Un opéra sur Jacqueline du Pré, violoncelliste d’exception dont la carrière d’interprète a pris fin à 26 ans en raison de la sclérose en plaques, n’a rien d’étonnant. L’histoire de cette étoile filante de la musique, un talent hors norme, a quelque chose de très dramatique.
Sa mort en 1987 à 42 ans a été l’équivalent musical de celle de Diana pour la monarchie britannique. Sa relation célèbre avec le pianiste et chef Daniel Barenboim a été vue et perçue comme une réincarnation de celle entre Robert Schumann et Clara Wieck. La différence, c’est que Barenboim a quitté du Pré après quelques années de mariage pour refaire sa vie, ce qui lui sera souvent reproché. À sa décharge, il a accompagné Jacqueline dans les derniers moments de sa courte vie.
Quoi qu’il en soit, personne ne sera surpris que cette vie en météore soit adaptée pour la scène. C’est la Montréalaise Luna Pearl Woolf qui s’est attelée à cette tâche, avec le soutien du librettiste reconnu Royce Vavrek (JFK, présenté à Montréal il y a quelques années). Il s’agit d’ailleurs d’une production estampillée presque entièrement Canada, car Vavrek est Canadien et il a étudié à Concordia. Jacqueline a été commandé pour le Tapestry Opera de Toronto et créé en 2020 dans cette ville, alors que le présent enregistrement a été réalisé à l’école Schulich de McGill, à Montréal. Deux artistes seulement sont sur scène : Matt Haimovitz de Montréal au violoncelle et Marnie Breckenridge, seule non Canadienne (elle est états-unienne), soprano.
Il s’agit donc d’une performance pour deux interprètes, autant de faces de cette personnalité projetée en un temps record sur les scènes publiques du monde, comme une star de télé-réalité avant l’heure. Son violoncelle, un personnage à part entière, est autant une partie d’elle-même qu’un compagnon avec lequel elle vit une relation passionnée, vouée à la destruction par la maladie. C’est cette relation, et surtout son évolution, accentuée de la voix intérieure de Jacqueline (incarnée par le chant), que nous suivons à travers les quatre parties de l’opéra, Star Birth, Super Nova, Meteorite, Impact. Les titres sont évocateurs de la trajectoire stratosphérique d’une musicienne qui, dès l’âge de dix ans, faisait déjà la une des journaux.

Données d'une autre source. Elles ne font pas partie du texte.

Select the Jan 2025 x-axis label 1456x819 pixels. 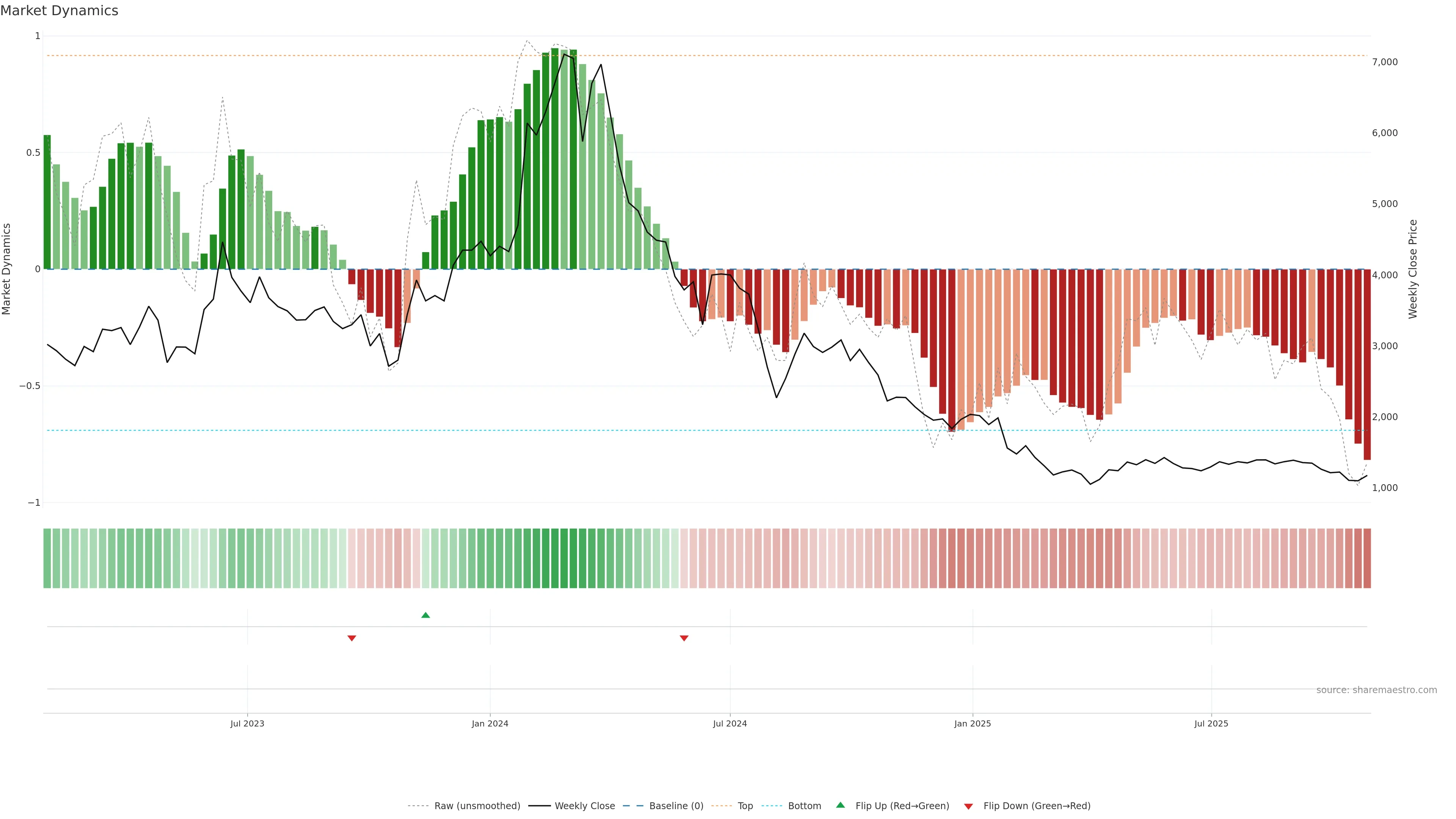(972, 723)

Dans ces quatre parties, qui sont des condensés des quatre principales étapes de la vie de Jacqueline (la montée, la gloire éphémère, l’apparition de la maladie / l’abandon du jeu, la disparition), Marnie Breckenridge et Matt Haimovitz (qui est appelé à se déplacer et jouer pleinement son rôle de partenaire vital de Jacqueline/Marnie) réalisent un véritable tour de force artistique de 90 minutes dans lequel l’intensité dramatique et psychologique requises sont presque insoutenables. La scène du troisième acte (Meteorite) où Jacqueline explose de colère et de frustration contre la maladie, ces ‘’Fuck, Fuck, Fuck, FUCKING DISEASE’’ est littéralement paroxystique. On est vidé pour les interprètes, qui sont arrivés là après un crescendo d’émotions long et soutenu.
La musique de Woolf est tonale élargie, mais surtout très expressive et lyrique. L’accompagnement au violoncelle est parfois biscornu, mais dans un étroit et constant dialogue intime avec la partition de soprano. L’ombre du Concerto d’ Elgar plane sur une partie de la partition, bien sûr. À elle seule, grâce à son enregistrement mémorable, inégalé, de cette œuvre avec l’Orchestre symphonique de Londres et John Barbirolli en 1965, du Pré a fait passer une pièce restée en périphérie à un pilier incontournable du répertoire pour violoncelle et orchestre, joué partout dans le monde.
La version scénique doit être remarquablement impressionnante, si l’on se fie aux commentaires après la création à Toronto. Marnie Breckenridge doit se contorsionner athlétiquement quand il est montré que Jacqueline, à la fin de sa vie, se déplace’’comme un crabe’’. Impossible de rendre compte ici, bien entendu, mais on peut confirmer la réussite totale du jeu musical des deux interprètes, qui semblent portés par une conviction et une implication absolue, incandescente.
Jacqueline est un opéra puissant et facile à monter (du moins en termes d’effectifs et de matériel. Pour les deux interprètes, il faut quand même bien choisir!), ce qui devrait normalement inciter les compagnies un peu partout à le programmer. Bon sang! Comment se fait-il que Montréal ne l’ait pas encore vu?? Tant d’artistes qui y sont impliqués sont liés à la ville! Message aux programmateurs de saison : Come on guys!